Every entry below, from first to last, should be copied exactly.

__________________________________________________

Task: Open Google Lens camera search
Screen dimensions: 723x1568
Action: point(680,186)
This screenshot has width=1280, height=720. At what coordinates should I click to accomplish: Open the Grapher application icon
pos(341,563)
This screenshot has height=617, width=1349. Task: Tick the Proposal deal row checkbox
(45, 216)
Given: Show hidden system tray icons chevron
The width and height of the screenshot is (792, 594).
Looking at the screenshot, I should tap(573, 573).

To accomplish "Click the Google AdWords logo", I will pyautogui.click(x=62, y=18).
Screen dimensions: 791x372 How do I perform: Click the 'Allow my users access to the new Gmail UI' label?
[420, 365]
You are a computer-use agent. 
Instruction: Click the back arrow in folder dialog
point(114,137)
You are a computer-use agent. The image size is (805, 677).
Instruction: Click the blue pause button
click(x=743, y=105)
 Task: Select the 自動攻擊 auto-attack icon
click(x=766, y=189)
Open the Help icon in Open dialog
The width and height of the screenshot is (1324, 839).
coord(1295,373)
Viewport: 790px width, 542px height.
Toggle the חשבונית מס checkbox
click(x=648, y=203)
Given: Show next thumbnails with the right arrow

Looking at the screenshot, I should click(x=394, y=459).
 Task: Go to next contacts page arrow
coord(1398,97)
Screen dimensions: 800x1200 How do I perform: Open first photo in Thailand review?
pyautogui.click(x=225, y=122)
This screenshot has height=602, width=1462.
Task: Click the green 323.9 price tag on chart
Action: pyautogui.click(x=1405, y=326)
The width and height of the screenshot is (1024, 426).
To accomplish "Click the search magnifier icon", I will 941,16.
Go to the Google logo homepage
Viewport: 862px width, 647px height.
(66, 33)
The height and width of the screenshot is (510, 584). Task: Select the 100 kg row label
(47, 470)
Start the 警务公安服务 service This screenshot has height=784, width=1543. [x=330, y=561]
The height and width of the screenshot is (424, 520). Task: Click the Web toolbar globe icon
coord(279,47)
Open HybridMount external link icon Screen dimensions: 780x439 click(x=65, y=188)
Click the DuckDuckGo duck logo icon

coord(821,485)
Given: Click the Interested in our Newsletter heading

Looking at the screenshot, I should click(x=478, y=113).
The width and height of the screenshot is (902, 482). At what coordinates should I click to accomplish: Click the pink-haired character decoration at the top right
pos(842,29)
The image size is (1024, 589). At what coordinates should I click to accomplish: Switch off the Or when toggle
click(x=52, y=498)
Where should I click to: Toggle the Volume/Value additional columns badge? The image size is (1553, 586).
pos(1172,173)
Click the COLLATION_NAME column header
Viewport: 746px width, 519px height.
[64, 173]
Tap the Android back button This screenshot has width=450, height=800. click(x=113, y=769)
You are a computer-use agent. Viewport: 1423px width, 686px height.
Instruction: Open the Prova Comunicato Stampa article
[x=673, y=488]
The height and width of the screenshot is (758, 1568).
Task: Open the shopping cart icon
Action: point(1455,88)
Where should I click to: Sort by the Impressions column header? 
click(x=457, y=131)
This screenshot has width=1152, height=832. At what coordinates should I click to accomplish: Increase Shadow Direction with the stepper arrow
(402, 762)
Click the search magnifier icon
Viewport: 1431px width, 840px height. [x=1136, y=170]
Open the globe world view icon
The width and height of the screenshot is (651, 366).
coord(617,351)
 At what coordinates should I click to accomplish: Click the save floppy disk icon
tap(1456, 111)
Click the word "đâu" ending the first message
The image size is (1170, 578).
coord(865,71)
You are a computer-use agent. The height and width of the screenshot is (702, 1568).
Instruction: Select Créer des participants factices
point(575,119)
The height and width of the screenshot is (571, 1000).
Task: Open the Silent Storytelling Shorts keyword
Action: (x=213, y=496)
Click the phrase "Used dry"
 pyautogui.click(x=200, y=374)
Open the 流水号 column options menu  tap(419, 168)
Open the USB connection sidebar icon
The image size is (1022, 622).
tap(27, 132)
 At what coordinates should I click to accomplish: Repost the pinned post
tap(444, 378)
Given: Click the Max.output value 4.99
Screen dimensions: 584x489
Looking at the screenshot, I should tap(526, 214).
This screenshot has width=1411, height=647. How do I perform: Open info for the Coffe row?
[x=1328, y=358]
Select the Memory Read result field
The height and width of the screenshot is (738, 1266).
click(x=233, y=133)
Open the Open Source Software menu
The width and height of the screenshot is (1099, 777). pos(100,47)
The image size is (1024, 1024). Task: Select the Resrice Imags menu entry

__________________________________________________

Output of the task
Task: Open Google Lens camera search
Screen dimensions: 723x1568
Action: point(680,186)
This screenshot has width=1280, height=720. At what coordinates should I click to accomplish: Open the Grapher application icon
pos(341,563)
This screenshot has height=617, width=1349. Task: Tick the Proposal deal row checkbox
(45, 216)
Given: Show hidden system tray icons chevron
The width and height of the screenshot is (792, 594).
Looking at the screenshot, I should tap(573, 573).

To accomplish "Click the Google AdWords logo", I will pyautogui.click(x=62, y=18).
Screen dimensions: 791x372 How do I perform: Click the 'Allow my users access to the new Gmail UI' label?
[420, 365]
You are a computer-use agent. 
Instruction: Click the back arrow in folder dialog
point(114,137)
You are a computer-use agent. The image size is (805, 677).
Instruction: Click the blue pause button
click(x=743, y=105)
 Task: Select the 自動攻擊 auto-attack icon
click(x=766, y=189)
Open the Help icon in Open dialog
The width and height of the screenshot is (1324, 839).
coord(1295,373)
Viewport: 790px width, 542px height.
Toggle the חשבונית מס checkbox
click(x=648, y=203)
Given: Show next thumbnails with the right arrow

Looking at the screenshot, I should click(x=394, y=459).
 Task: Go to next contacts page arrow
coord(1398,97)
Screen dimensions: 800x1200 How do I perform: Open first photo in Thailand review?
pyautogui.click(x=225, y=122)
This screenshot has height=602, width=1462.
Task: Click the green 323.9 price tag on chart
Action: pyautogui.click(x=1405, y=326)
The width and height of the screenshot is (1024, 426).
To accomplish "Click the search magnifier icon", I will 941,16.
Go to the Google logo homepage
Viewport: 862px width, 647px height.
(66, 33)
The height and width of the screenshot is (510, 584). Task: Select the 100 kg row label
(47, 470)
Start the 警务公安服务 service This screenshot has height=784, width=1543. [x=330, y=561]
The height and width of the screenshot is (424, 520). Task: Click the Web toolbar globe icon
coord(279,47)
Open HybridMount external link icon Screen dimensions: 780x439 click(x=65, y=188)
Click the DuckDuckGo duck logo icon

coord(821,485)
Given: Click the Interested in our Newsletter heading

Looking at the screenshot, I should click(x=478, y=113).
The width and height of the screenshot is (902, 482). At what coordinates should I click to accomplish: Click the pink-haired character decoration at the top right
pos(842,29)
The image size is (1024, 589). At what coordinates should I click to accomplish: Switch off the Or when toggle
click(x=52, y=498)
Where should I click to: Toggle the Volume/Value additional columns badge? The image size is (1553, 586).
pos(1172,173)
Click the COLLATION_NAME column header
Viewport: 746px width, 519px height.
[64, 173]
Tap the Android back button This screenshot has width=450, height=800. click(x=113, y=769)
You are a computer-use agent. Viewport: 1423px width, 686px height.
Instruction: Open the Prova Comunicato Stampa article
[x=673, y=488]
The height and width of the screenshot is (758, 1568).
Task: Open the shopping cart icon
Action: point(1455,88)
Where should I click to: Sort by the Impressions column header? 
click(x=457, y=131)
This screenshot has width=1152, height=832. At what coordinates should I click to accomplish: Increase Shadow Direction with the stepper arrow
(402, 762)
Click the search magnifier icon
Viewport: 1431px width, 840px height. [x=1136, y=170]
Open the globe world view icon
The width and height of the screenshot is (651, 366).
coord(617,351)
 At what coordinates should I click to accomplish: Click the save floppy disk icon
tap(1456, 111)
Click the word "đâu" ending the first message
The image size is (1170, 578).
coord(865,71)
You are a computer-use agent. The height and width of the screenshot is (702, 1568).
Instruction: Select Créer des participants factices
point(575,119)
The height and width of the screenshot is (571, 1000).
Task: Open the Silent Storytelling Shorts keyword
Action: (x=213, y=496)
Click the phrase "Used dry"
 pyautogui.click(x=200, y=374)
Open the 流水号 column options menu  tap(419, 168)
Open the USB connection sidebar icon
The image size is (1022, 622).
tap(27, 132)
 At what coordinates should I click to accomplish: Repost the pinned post
tap(444, 378)
Given: Click the Max.output value 4.99
Screen dimensions: 584x489
Looking at the screenshot, I should tap(526, 214).
This screenshot has width=1411, height=647. How do I perform: Open info for the Coffe row?
[x=1328, y=358]
Select the Memory Read result field
The height and width of the screenshot is (738, 1266).
click(x=233, y=133)
Open the Open Source Software menu
The width and height of the screenshot is (1099, 777). pos(100,47)
The image size is (1024, 1024). Task: Select the Resrice Imags menu entry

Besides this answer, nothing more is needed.